Abstract
Purpose
To evaluate inter- and intrafraction organ motion with an ultrasound-based prostate localization system (BAT®) for patients treated with intensity-modulated radiotherapy for prostate cancer.
Patients and Methods
After set-up to external skin marks, 260/219 ultrasound-based alignments were performed before/after irradiation in 32 consecutive patients. Image quality was classified as good, satisfactory or poor.

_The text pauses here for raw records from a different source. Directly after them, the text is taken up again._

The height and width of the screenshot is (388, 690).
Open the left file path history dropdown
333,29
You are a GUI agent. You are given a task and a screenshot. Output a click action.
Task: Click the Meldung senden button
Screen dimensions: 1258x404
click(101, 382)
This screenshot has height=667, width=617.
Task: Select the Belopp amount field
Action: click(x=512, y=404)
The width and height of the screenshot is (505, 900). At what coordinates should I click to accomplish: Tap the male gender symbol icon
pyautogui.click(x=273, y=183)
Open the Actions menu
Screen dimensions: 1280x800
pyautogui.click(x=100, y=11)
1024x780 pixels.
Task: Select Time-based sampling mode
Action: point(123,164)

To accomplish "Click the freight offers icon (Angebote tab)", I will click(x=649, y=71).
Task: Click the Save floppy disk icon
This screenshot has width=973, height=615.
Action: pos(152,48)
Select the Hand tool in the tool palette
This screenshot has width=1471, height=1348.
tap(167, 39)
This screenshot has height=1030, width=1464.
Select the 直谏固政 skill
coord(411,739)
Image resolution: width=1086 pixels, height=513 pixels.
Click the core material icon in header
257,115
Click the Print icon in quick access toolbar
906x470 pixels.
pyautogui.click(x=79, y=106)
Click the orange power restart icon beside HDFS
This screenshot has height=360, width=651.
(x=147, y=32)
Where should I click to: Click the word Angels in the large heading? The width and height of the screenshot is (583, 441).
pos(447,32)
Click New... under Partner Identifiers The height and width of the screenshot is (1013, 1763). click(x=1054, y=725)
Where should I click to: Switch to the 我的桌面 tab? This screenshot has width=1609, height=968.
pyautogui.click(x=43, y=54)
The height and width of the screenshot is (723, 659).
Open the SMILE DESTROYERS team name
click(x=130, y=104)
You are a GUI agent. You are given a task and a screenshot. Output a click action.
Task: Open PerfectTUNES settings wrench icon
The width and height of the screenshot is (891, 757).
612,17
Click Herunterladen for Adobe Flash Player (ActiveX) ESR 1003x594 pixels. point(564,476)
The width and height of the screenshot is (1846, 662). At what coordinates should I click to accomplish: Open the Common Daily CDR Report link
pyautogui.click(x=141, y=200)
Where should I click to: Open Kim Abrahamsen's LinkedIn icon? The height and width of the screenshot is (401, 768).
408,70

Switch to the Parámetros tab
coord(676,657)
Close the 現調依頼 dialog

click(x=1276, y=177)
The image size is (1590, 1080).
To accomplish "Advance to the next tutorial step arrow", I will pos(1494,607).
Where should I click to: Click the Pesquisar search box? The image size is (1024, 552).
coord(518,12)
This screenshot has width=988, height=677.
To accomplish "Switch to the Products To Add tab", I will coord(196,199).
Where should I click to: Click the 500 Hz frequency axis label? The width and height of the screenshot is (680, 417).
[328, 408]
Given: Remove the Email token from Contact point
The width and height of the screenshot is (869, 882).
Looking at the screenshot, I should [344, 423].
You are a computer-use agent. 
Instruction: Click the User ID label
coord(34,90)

Patient- and imaging-related parameters were analyzed to identify predictors for poor image quality. Shifts in relation to the treatment planning computed tomography (CT) were recorded before/after irradiation in the superior-inferior (SI), anterior-posterior (AP) and right-left (RL) directions to determine inter-/intrafraction prostate motion.
Results
The thickness of tissue anterior to the bladder and bladder volume during the ultrasound localization as well as an inferior prostate position relative to public symphysis (determined in treatment planning CT) were found to be independent predictors of a poor image quality. Interfraction shifts (mean ± standard deviation: −0.2 ± 4.8 [SI], 2.4 ± 6.6 [AP] and 1.9 ± 4.6 [RL]) varied much stronger than intrafraction shifts (0.0 ± 2.0 [SI], 0.6 ± 2.2 [AP] and 0.2 ± 1.9 [RL]). A larger pressure of the ultrasound probe (determined as a larger reduction of the distance abdominal skin to prostate between the planning CT and the ultrasound) was applied in case of poor image quality, associated with larger systematic posterior prostate displacements.
Conclusion
Intrafraction prostate shifts are considerably smaller in comparison to interfraction shifts. Bladder filling and a small pressure on the ultrasound probe are crucial to achieve an adequate image quality without systematic prostate displacements.
Zusammenfassung
Ziel
Bestimmung der inter- und intrafraktionellen Organbewegung mit einem ultraschallbasierten Lokalisationssystem der Prostata (BAT®) bei mit intensitätsmodulierter Radiotherapie behandelten Patienten mit Prostatakarzinom.
Patienten und Methodik
Nach Lagerung entsprechend der externen Hautmarkierung wurden 260/219 ultraschallbasierte Positionierungen vor/nach Bestrahlung bei 32 konsekutiven Patienten durchgeführt. Die Bildqualität wurde als gut, zufriedenstellend oder schlecht bewertet. Patienten- und bildgebungsabhängige Parameter wurden zur Identifikation von Prädiktoren für schlechte Bildqualität analysiert. Verschiebungen im Verhältnis zur Bestrahlungsplanungs-Computertomographie(-CT) wurden in der superior-inferioren (SI), anterior-posterioren (AP) und Rechts-links-(RL-)Achse vor/nach Bestrahlung dokumentiert, um inter-/intrafraktionelle Prostatabewegungen zu bestimmen.
Ergebnisse
Sowohl die Dicke des Gewebes ventral der Blase und das Blasenvolumen während der Ultraschalllokalisation als auch eine inferiore Prostatalage relativ zur Symphyse (bestimmt im Bestrahlungsplanungs-CT) fanden sich als unabhängige Prädiktoren einer schlechten Bildqualität. Interfraktionelle Verschiebungen (Mittelwert ± Standardabweichung: −0,2 ± 4,8 [SI], 2,4 ± 6,6 [AP] und 1,9 ± 4,6 [RL]) variierten viel stärker als intrafraktionelle Verschiebungen (0,0 ± 2,0 [SI], 0,6 ± 2,2 [AP] und 0,2 ± 1,9 [RL]). Ein stärkerer Druck auf die Ultraschallsonde (als eine größere Reduktion des Abstandes Bauchhaut zu Prostata zwischen dem Planungs-CT und dem Ultraschall bestimmt) wurde vor allem bei schlechter Bildqualität ausgeübt, verbunden mit größeren systematischen dorsalen Prostataverschiebungen.
Schlussfolgerung
Intrafraktionelle Prostataverschiebungen sind deutlich geringer als interfraktionelle Verschiebungen. Blasenfüllung und ein geringer Druck auf die Ultraschallsonde sind zum Erzielen einer adäquaten Bildqualität ohne systematische Prostataverschiebungen entscheidend.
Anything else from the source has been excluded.